_ASSIGNED TASK_.
Please show every line from the entries that carries the word "This".

_AVAILABLE DATA_.
== Segment start ==
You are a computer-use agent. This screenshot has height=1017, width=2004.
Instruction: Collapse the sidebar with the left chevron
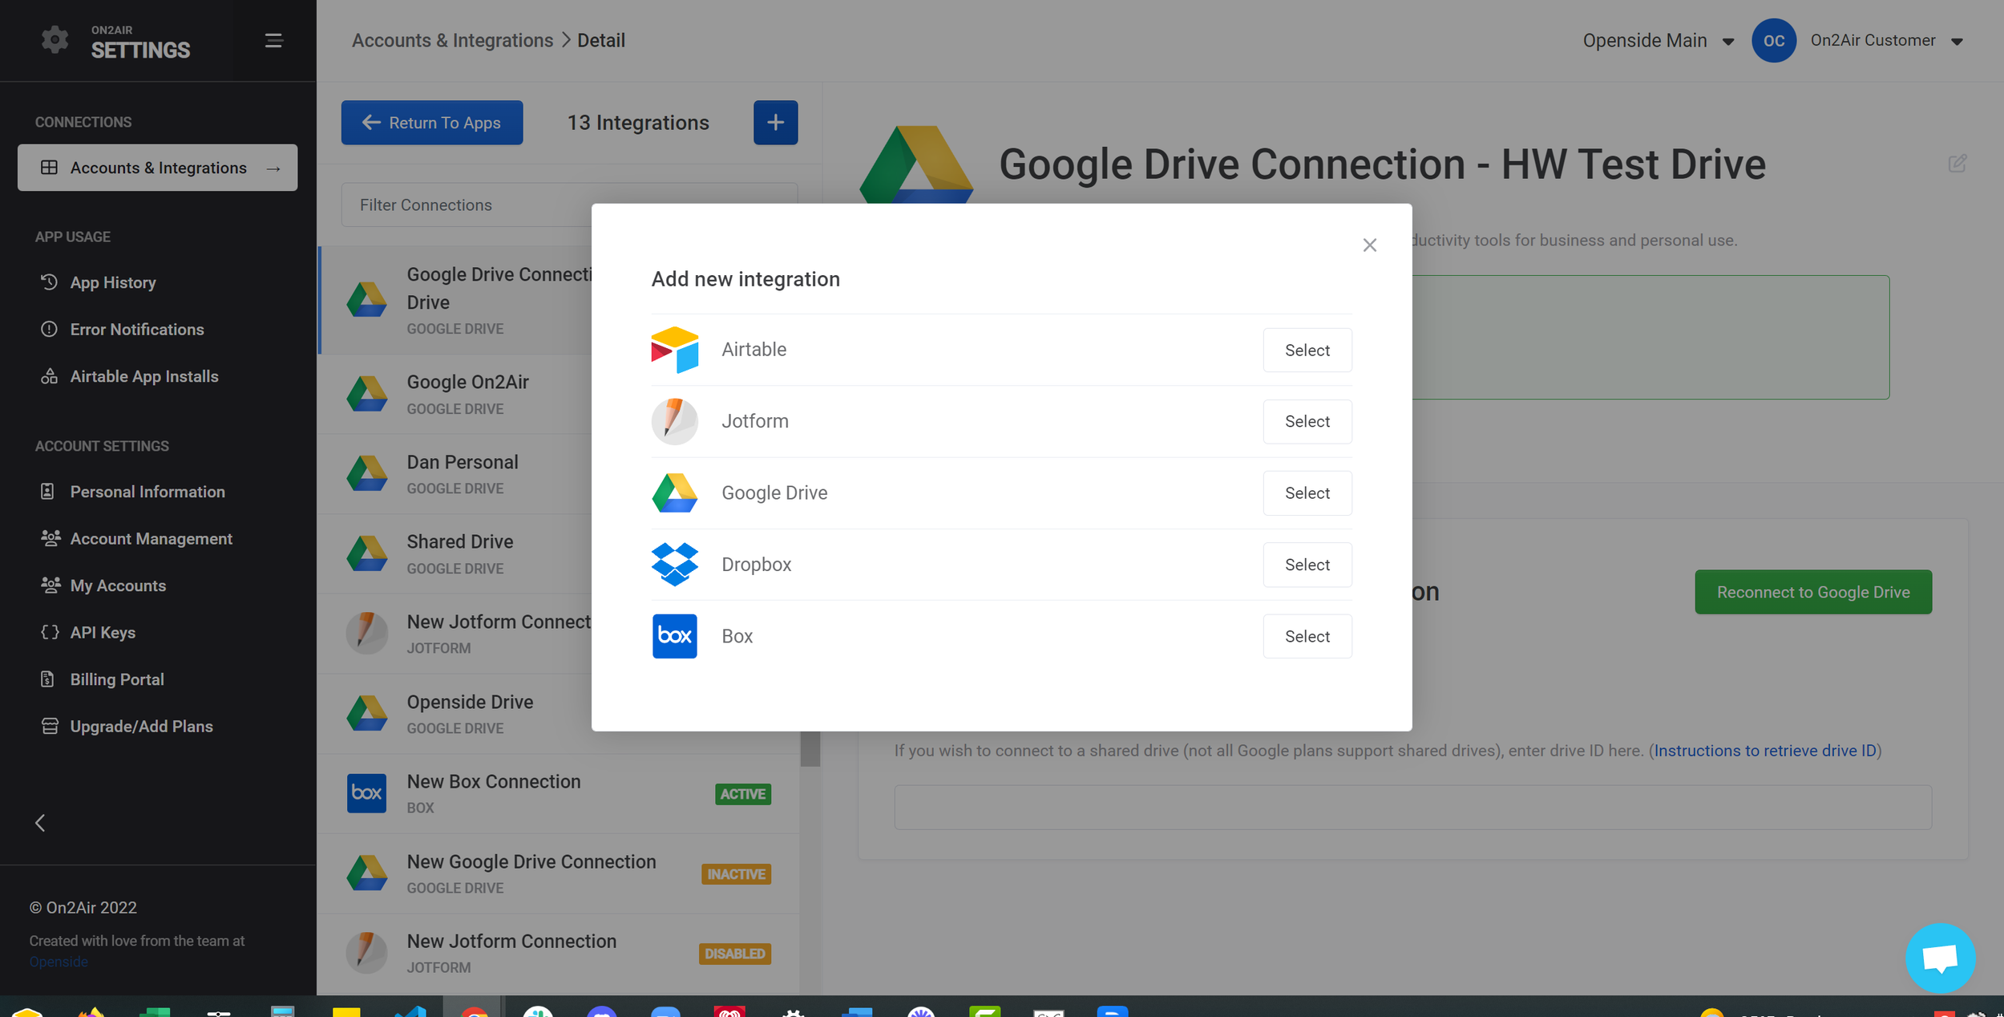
== Segment end ==
== Segment start ==
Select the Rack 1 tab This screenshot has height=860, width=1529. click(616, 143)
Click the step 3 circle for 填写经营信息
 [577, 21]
== Segment end ==
== Segment start ==
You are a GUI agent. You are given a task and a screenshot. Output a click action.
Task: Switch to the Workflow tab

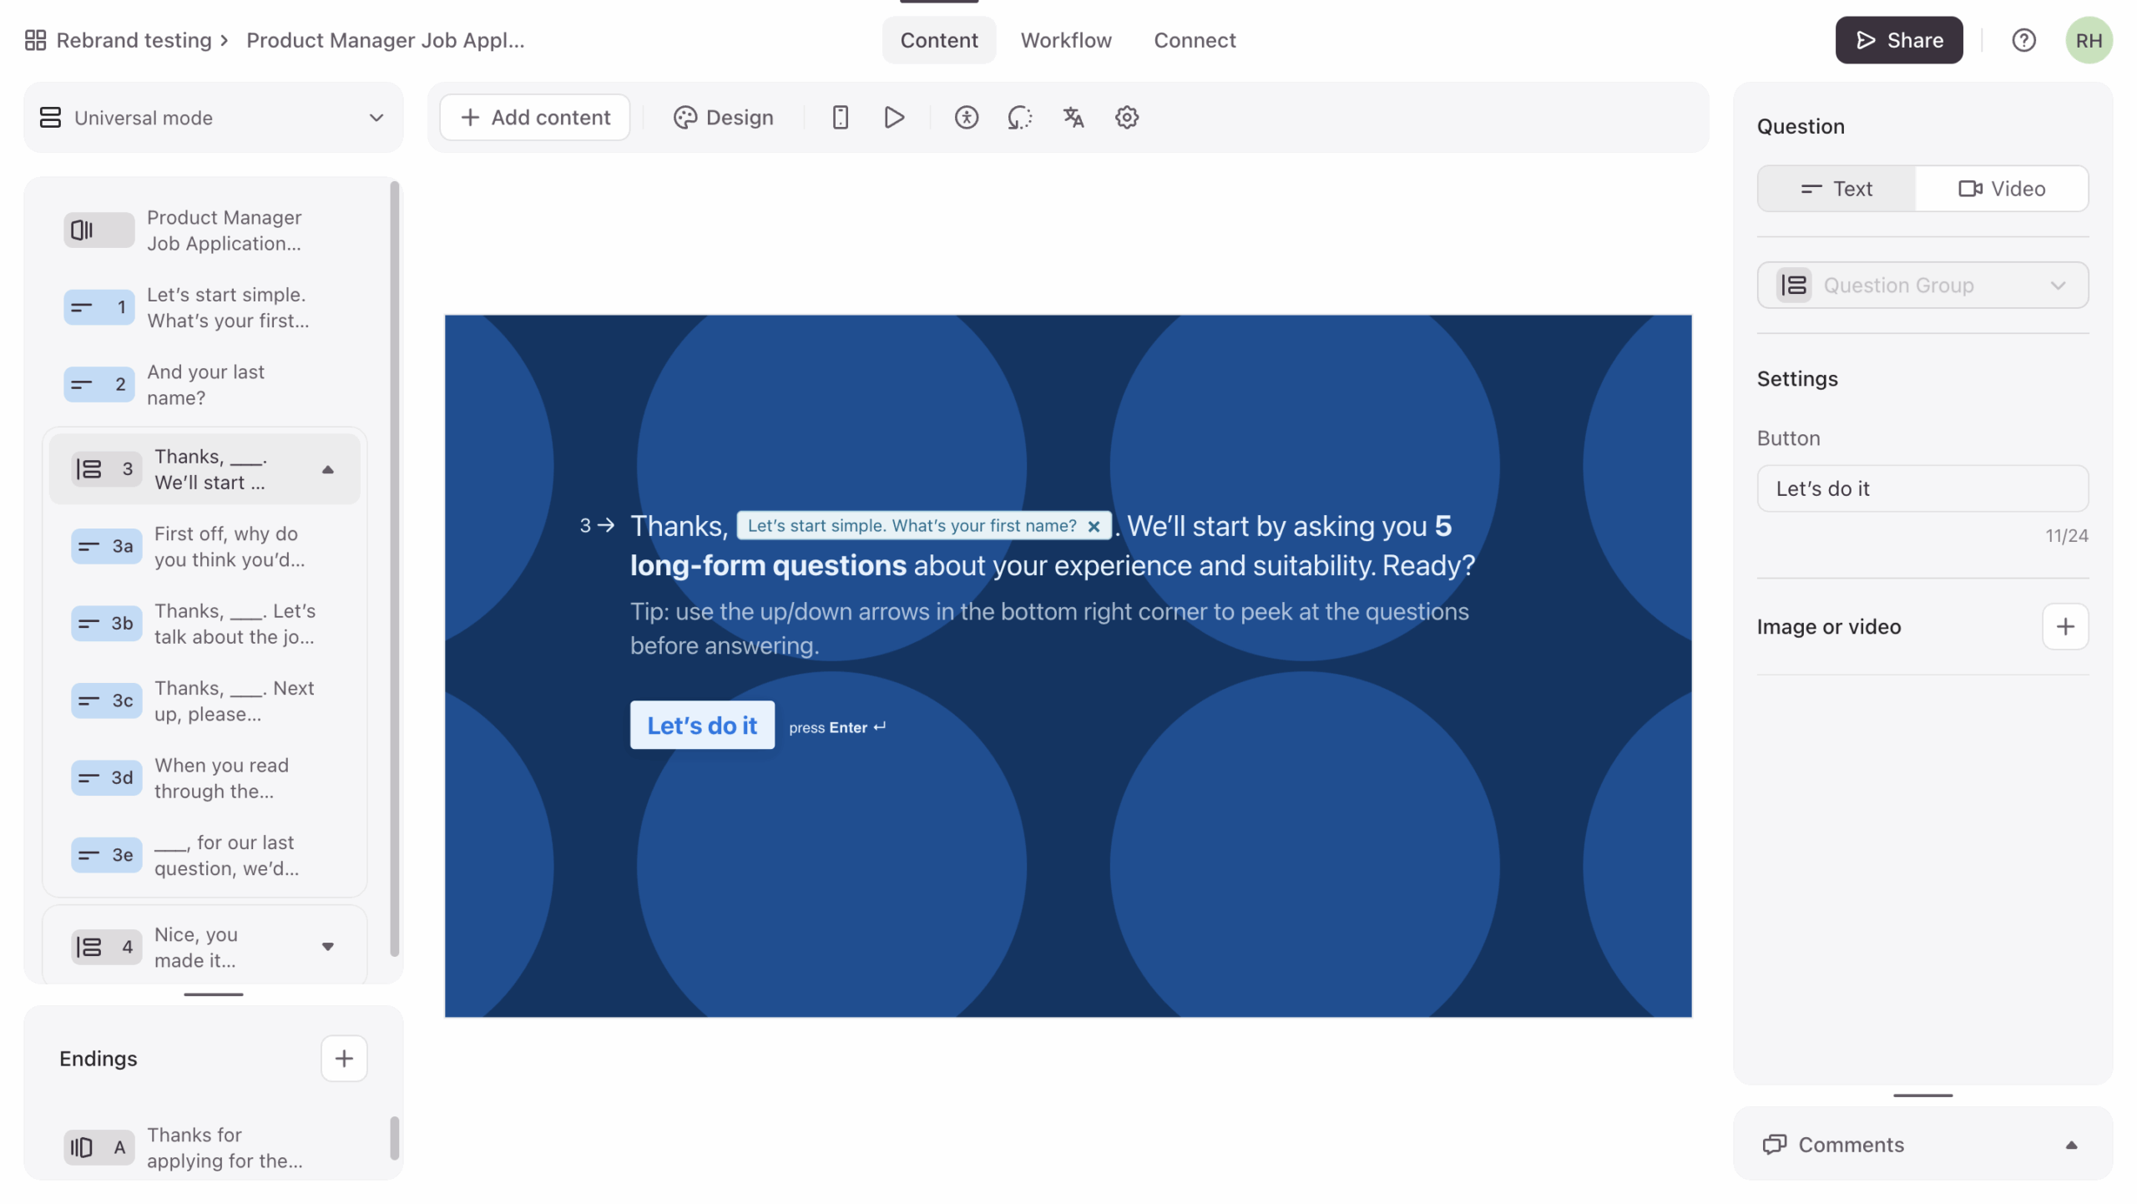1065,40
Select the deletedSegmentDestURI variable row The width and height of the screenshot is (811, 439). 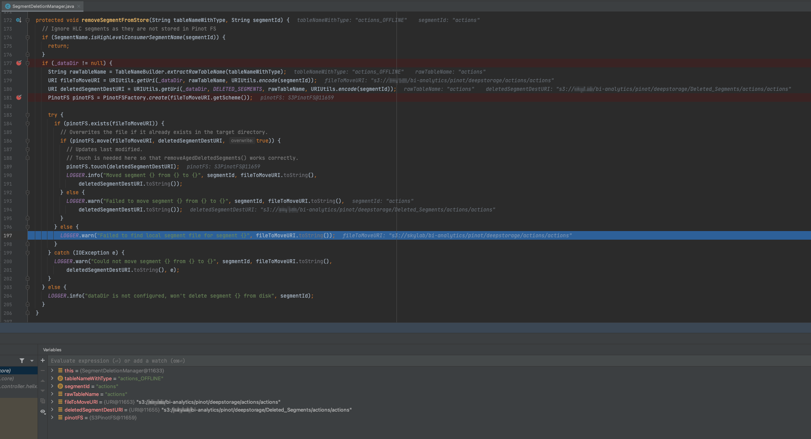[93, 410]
== Segment end ==
_YOUR RESPONSE_.
You are a computer-use agent. This screenshot has height=1017, width=2004.
Select the Rack 1 tab This screenshot has height=860, width=1529. click(616, 143)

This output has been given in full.